Task brief
Copy these entries word for word.

Records for processing
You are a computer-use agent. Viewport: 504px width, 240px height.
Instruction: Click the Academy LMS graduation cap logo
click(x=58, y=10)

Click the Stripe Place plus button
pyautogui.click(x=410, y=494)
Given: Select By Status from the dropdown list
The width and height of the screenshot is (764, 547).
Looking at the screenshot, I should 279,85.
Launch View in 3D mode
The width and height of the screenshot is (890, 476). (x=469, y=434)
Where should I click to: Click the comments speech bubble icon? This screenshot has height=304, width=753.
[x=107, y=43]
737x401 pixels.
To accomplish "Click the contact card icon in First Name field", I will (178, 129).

Written response
You are a computer-use agent. Viewport: 504px width, 240px height.
Instruction: Click the Academy LMS graduation cap logo
click(x=58, y=10)

Click the Stripe Place plus button
pyautogui.click(x=410, y=494)
Given: Select By Status from the dropdown list
The width and height of the screenshot is (764, 547).
Looking at the screenshot, I should 279,85.
Launch View in 3D mode
The width and height of the screenshot is (890, 476). (x=469, y=434)
Where should I click to: Click the comments speech bubble icon? This screenshot has height=304, width=753.
[x=107, y=43]
737x401 pixels.
To accomplish "Click the contact card icon in First Name field", I will (178, 129).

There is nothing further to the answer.